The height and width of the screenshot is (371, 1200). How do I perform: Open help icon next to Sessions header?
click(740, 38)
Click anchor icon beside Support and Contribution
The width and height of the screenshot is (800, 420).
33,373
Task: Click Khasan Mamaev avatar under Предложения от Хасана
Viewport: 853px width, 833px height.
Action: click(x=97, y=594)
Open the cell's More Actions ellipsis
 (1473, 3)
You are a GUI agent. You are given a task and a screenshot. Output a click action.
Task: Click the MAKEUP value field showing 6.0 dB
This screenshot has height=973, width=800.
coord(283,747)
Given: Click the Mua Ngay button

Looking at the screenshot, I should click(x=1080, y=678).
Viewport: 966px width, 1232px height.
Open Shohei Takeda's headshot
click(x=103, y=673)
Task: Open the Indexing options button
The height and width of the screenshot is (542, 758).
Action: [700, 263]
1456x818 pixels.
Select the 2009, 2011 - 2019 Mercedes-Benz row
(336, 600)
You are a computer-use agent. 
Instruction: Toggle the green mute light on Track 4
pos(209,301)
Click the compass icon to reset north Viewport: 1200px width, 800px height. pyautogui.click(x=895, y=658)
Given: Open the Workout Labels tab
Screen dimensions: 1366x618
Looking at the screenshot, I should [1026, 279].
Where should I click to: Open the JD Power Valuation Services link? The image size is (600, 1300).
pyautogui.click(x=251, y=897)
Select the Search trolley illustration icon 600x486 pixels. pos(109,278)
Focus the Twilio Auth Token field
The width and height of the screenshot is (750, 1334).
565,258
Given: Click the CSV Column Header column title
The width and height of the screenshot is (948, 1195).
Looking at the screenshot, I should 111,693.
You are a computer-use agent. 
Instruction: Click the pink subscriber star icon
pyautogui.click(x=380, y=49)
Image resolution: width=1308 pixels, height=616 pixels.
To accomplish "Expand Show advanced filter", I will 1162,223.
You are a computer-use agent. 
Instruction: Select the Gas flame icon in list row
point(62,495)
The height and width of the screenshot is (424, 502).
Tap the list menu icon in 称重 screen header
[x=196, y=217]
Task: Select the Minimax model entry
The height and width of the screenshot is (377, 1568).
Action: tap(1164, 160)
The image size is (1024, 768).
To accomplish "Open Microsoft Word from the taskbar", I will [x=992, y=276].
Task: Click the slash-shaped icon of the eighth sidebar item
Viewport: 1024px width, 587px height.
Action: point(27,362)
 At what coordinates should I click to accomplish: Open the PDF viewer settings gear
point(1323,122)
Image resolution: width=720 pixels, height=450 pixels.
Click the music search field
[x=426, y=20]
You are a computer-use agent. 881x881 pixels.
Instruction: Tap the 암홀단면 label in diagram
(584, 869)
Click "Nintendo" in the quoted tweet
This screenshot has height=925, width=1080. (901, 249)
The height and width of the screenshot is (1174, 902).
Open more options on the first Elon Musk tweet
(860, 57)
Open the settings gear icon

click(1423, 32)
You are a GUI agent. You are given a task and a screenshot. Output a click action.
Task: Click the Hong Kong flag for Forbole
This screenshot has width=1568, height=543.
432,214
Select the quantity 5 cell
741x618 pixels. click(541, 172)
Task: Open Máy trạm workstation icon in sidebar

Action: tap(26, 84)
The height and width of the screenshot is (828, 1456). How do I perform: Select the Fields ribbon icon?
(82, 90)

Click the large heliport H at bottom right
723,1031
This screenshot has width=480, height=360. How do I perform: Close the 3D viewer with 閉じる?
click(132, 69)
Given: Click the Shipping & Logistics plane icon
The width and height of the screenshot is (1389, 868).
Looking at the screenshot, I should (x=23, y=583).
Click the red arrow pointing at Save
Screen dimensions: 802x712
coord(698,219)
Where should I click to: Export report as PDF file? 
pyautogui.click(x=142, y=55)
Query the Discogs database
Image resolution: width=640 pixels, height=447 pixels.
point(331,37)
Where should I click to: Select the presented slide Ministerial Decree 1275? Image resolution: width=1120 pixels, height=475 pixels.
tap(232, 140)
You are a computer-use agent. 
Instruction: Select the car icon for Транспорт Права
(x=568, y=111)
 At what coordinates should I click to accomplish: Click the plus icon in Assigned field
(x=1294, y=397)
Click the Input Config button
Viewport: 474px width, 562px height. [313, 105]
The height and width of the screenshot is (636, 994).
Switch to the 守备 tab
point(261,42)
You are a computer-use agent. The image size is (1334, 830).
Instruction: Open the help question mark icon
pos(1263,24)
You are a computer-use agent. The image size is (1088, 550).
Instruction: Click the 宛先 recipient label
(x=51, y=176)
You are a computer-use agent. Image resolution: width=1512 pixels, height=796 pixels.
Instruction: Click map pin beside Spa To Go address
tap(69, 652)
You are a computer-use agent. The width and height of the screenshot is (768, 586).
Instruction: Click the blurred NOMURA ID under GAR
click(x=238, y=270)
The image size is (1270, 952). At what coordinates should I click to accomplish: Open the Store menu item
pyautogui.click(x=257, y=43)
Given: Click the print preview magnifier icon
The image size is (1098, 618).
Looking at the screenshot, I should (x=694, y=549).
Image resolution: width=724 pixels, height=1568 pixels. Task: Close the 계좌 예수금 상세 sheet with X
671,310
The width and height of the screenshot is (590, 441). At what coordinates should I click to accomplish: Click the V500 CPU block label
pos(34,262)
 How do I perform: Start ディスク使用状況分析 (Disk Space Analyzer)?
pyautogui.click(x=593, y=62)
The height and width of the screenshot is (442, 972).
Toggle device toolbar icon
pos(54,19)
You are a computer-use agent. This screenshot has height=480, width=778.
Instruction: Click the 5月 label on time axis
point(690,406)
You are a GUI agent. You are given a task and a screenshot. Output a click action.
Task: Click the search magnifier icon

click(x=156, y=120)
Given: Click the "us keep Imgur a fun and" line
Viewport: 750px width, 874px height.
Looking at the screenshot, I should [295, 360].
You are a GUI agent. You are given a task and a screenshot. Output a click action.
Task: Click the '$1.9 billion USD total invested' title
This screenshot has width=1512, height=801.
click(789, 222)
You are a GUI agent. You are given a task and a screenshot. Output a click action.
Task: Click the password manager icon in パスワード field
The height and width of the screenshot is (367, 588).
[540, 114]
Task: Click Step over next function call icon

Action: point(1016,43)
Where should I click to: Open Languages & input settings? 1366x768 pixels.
——
- Task prompt -
Each entry should be duplicated exactly as it was given.

- Task response -
The height and width of the screenshot is (371, 1200). How do I perform: Open help icon next to Sessions header?
click(740, 38)
Click anchor icon beside Support and Contribution
The width and height of the screenshot is (800, 420).
33,373
Task: Click Khasan Mamaev avatar under Предложения от Хасана
Viewport: 853px width, 833px height.
Action: click(x=97, y=594)
Open the cell's More Actions ellipsis
 (1473, 3)
You are a GUI agent. You are given a task and a screenshot. Output a click action.
Task: Click the MAKEUP value field showing 6.0 dB
This screenshot has height=973, width=800.
coord(283,747)
Given: Click the Mua Ngay button

Looking at the screenshot, I should click(x=1080, y=678).
Viewport: 966px width, 1232px height.
Open Shohei Takeda's headshot
click(x=103, y=673)
Task: Open the Indexing options button
The height and width of the screenshot is (542, 758).
Action: [700, 263]
1456x818 pixels.
Select the 2009, 2011 - 2019 Mercedes-Benz row
(336, 600)
You are a computer-use agent. 
Instruction: Toggle the green mute light on Track 4
pos(209,301)
Click the compass icon to reset north Viewport: 1200px width, 800px height. pyautogui.click(x=895, y=658)
Given: Open the Workout Labels tab
Screen dimensions: 1366x618
Looking at the screenshot, I should [1026, 279].
Where should I click to: Open the JD Power Valuation Services link? The image size is (600, 1300).
pyautogui.click(x=251, y=897)
Select the Search trolley illustration icon 600x486 pixels. pos(109,278)
Focus the Twilio Auth Token field
The width and height of the screenshot is (750, 1334).
565,258
Given: Click the CSV Column Header column title
The width and height of the screenshot is (948, 1195).
Looking at the screenshot, I should 111,693.
You are a computer-use agent. 
Instruction: Click the pink subscriber star icon
pyautogui.click(x=380, y=49)
Image resolution: width=1308 pixels, height=616 pixels.
To accomplish "Expand Show advanced filter", I will 1162,223.
You are a computer-use agent. 
Instruction: Select the Gas flame icon in list row
point(62,495)
The height and width of the screenshot is (424, 502).
Tap the list menu icon in 称重 screen header
[x=196, y=217]
Task: Select the Minimax model entry
The height and width of the screenshot is (377, 1568).
Action: tap(1164, 160)
The image size is (1024, 768).
To accomplish "Open Microsoft Word from the taskbar", I will [x=992, y=276].
Task: Click the slash-shaped icon of the eighth sidebar item
Viewport: 1024px width, 587px height.
Action: point(27,362)
 At what coordinates should I click to accomplish: Open the PDF viewer settings gear
point(1323,122)
Image resolution: width=720 pixels, height=450 pixels.
Click the music search field
[x=426, y=20]
You are a computer-use agent. 881x881 pixels.
Instruction: Tap the 암홀단면 label in diagram
(584, 869)
Click "Nintendo" in the quoted tweet
This screenshot has height=925, width=1080. (901, 249)
The height and width of the screenshot is (1174, 902).
Open more options on the first Elon Musk tweet
(860, 57)
Open the settings gear icon

click(1423, 32)
You are a GUI agent. You are given a task and a screenshot. Output a click action.
Task: Click the Hong Kong flag for Forbole
This screenshot has width=1568, height=543.
432,214
Select the quantity 5 cell
741x618 pixels. click(541, 172)
Task: Open Máy trạm workstation icon in sidebar

Action: tap(26, 84)
The height and width of the screenshot is (828, 1456). How do I perform: Select the Fields ribbon icon?
(82, 90)

Click the large heliport H at bottom right
723,1031
This screenshot has width=480, height=360. How do I perform: Close the 3D viewer with 閉じる?
click(132, 69)
Given: Click the Shipping & Logistics plane icon
The width and height of the screenshot is (1389, 868).
Looking at the screenshot, I should (x=23, y=583).
Click the red arrow pointing at Save
Screen dimensions: 802x712
coord(698,219)
Where should I click to: Export report as PDF file? 
pyautogui.click(x=142, y=55)
Query the Discogs database
Image resolution: width=640 pixels, height=447 pixels.
point(331,37)
Where should I click to: Select the presented slide Ministerial Decree 1275? Image resolution: width=1120 pixels, height=475 pixels.
tap(232, 140)
You are a computer-use agent. 
Instruction: Select the car icon for Транспорт Права
(x=568, y=111)
 At what coordinates should I click to accomplish: Click the plus icon in Assigned field
(x=1294, y=397)
Click the Input Config button
Viewport: 474px width, 562px height. [313, 105]
The height and width of the screenshot is (636, 994).
Switch to the 守备 tab
point(261,42)
You are a computer-use agent. The image size is (1334, 830).
Instruction: Open the help question mark icon
pos(1263,24)
You are a computer-use agent. The image size is (1088, 550).
Instruction: Click the 宛先 recipient label
(x=51, y=176)
You are a computer-use agent. Image resolution: width=1512 pixels, height=796 pixels.
Instruction: Click map pin beside Spa To Go address
tap(69, 652)
You are a computer-use agent. The width and height of the screenshot is (768, 586).
Instruction: Click the blurred NOMURA ID under GAR
click(x=238, y=270)
The image size is (1270, 952). At what coordinates should I click to accomplish: Open the Store menu item
pyautogui.click(x=257, y=43)
Given: Click the print preview magnifier icon
The image size is (1098, 618).
Looking at the screenshot, I should (x=694, y=549).
Image resolution: width=724 pixels, height=1568 pixels. Task: Close the 계좌 예수금 상세 sheet with X
671,310
The width and height of the screenshot is (590, 441). At what coordinates should I click to accomplish: Click the V500 CPU block label
pos(34,262)
 How do I perform: Start ディスク使用状況分析 (Disk Space Analyzer)?
pyautogui.click(x=593, y=62)
The height and width of the screenshot is (442, 972).
Toggle device toolbar icon
pos(54,19)
You are a computer-use agent. This screenshot has height=480, width=778.
Instruction: Click the 5月 label on time axis
point(690,406)
You are a GUI agent. You are given a task and a screenshot. Output a click action.
Task: Click the search magnifier icon

click(x=156, y=120)
Given: Click the "us keep Imgur a fun and" line
Viewport: 750px width, 874px height.
Looking at the screenshot, I should [295, 360].
You are a GUI agent. You are given a task and a screenshot. Output a click action.
Task: Click the '$1.9 billion USD total invested' title
This screenshot has width=1512, height=801.
click(789, 222)
You are a GUI agent. You are given a task and a screenshot. Output a click action.
Task: Click the password manager icon in パスワード field
The height and width of the screenshot is (367, 588).
[540, 114]
Task: Click Step over next function call icon

Action: point(1016,43)
Where should I click to: Open Languages & input settings? 1366x768 pixels.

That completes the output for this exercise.